My rebuttal would be what do you think the ratio of CRC death to other death looks like at age 60 or age 50 years?
Well… we can look at the NordICC trial of screening colonoscopy published in NEJM in 2022.
In the 56,000 individuals in the control arm of that study, 157 people died of colorectal cancer (0.31% over 10-years) vs 6079 people who died of any cause (11%). Younger people therefore only have a 36x greater risk of dying from non-colorectal cancer. (By the way, the ratio was the same in the screening arm: 11% vs 0.28%).
Bottom Line:
If you have blood from the rectum, or a strong family history of colon cancer, you should be checked.
But if you are a regular person, how does it make sense to look for one disease when you are 36-90 times more likely to die from something else. I am asking. Tell me.




It remains obvious that the human mind cannot rationally integrate the meaning of statistics for the most part. This is something we need to examine and determine on a societal basis. If we spend inordinate amounts of dollars on the health of 80+ year olds - even when we have good evidence that the testing we are doing is not changing anything re: longevity - we have less resources to focus on younger people. It is clear that both physicians and their patients have personal bias ingrained that is difficult to overcome.

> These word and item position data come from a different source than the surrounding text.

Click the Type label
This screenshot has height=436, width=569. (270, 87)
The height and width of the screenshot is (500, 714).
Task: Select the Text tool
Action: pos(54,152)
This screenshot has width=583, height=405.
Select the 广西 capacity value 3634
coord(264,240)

Add to that the extreme arm-twisting message we've given patients (and physicians) for the past 20 years: all driven by quality metrics that force physicians to make sure all their patients have said screenings done (the voracity with which we've chased and admonished people to get their <mammogram, colonoscopy, blood testing> have given all of us the sense that you'd be unwise not to comply - in fact, it makes us all very uneasy if patients don't agree to do their screenings).

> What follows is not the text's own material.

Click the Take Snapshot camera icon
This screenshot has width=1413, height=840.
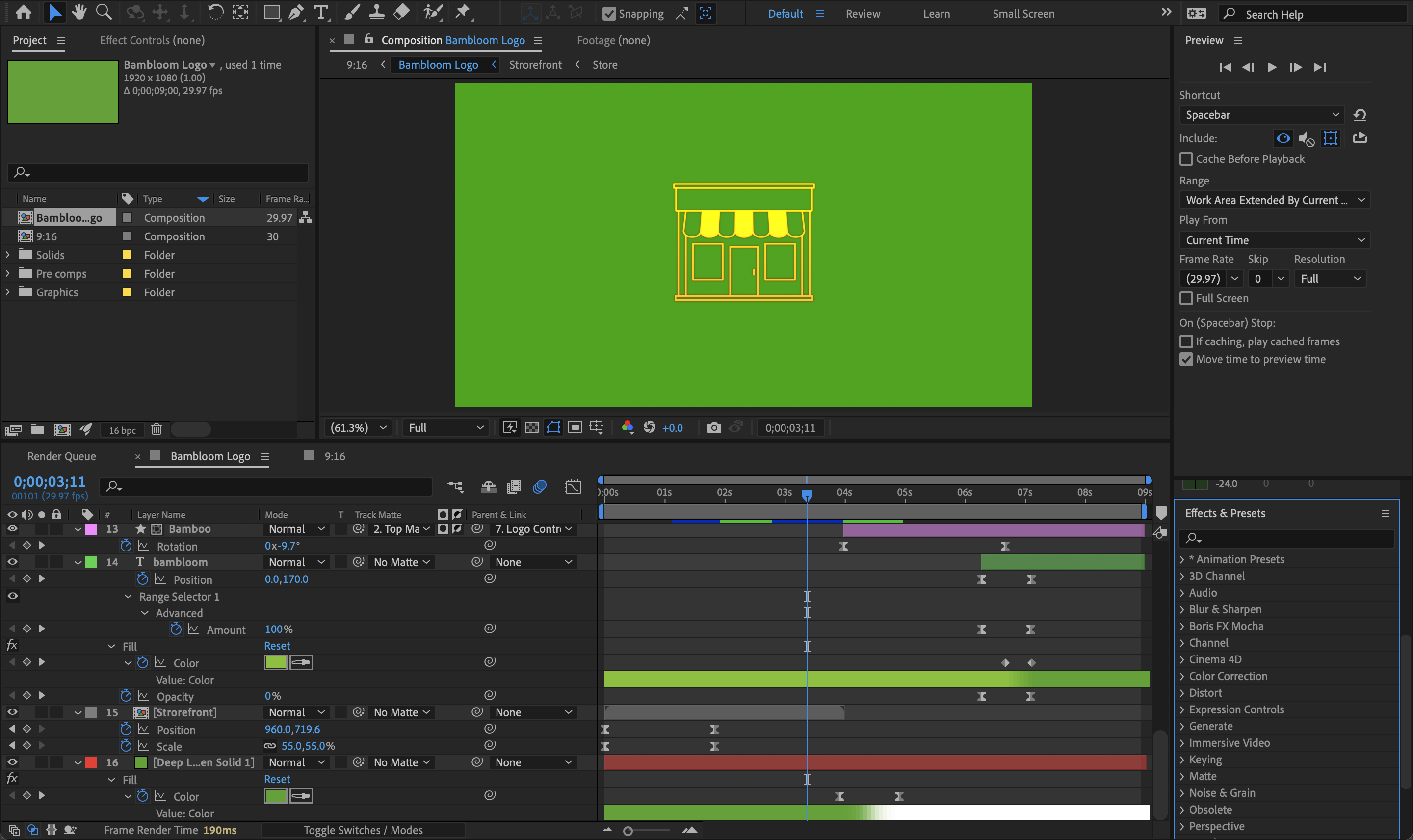click(x=714, y=427)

So now, as a society, we are dealing with the fallout of the age of Quality Metrics arm-twisting. People (and physicians) will not just change their mind and see things in a more rational and measured manner.
We need public health to make some firm guidelines that should be followed. Patients should be given clearly written statements re: pros/cons of the available screening tests and their potential risk for developing these conditions. they can ask their physician for input if needed. And follow guidelines that make sense on the larger scale. Patients then make up their own mind on what makes sense to them, within the general guidelines.
It is a waste of physician time to talk a 94 year old woman out of doing a mammogram. Why do I need to do that?
I find it unsettling that we have let our society evolve to a point where young people don't want to have children for the sake of "overpopulation" and climate change, where not all of them know their blood pressure or their blood sugars as they may not have health insurance or the time to go see a doctor, yet we want to make sure the 80+ year olds are perpetually screened and studied: even when there is clear evidence this is not helpful. Makes you go "hmmmm"...
And points out a major negative consequence of "Quality Metrics" in the first place. Who'd a thought?
The recent data from JAMA on the results from the WISDOM study in breast cancer also echoes- this using mammogram to screen all women for breast cancer does not show mortality benefit in the way that risk based mainly genetics and family history screening does. But between clinical guidelines emphasizing population health and hospital economics incentivizing screening (all covered under the ACA, guaranteed payment), it's going to take a long time to track towards risk-based screening.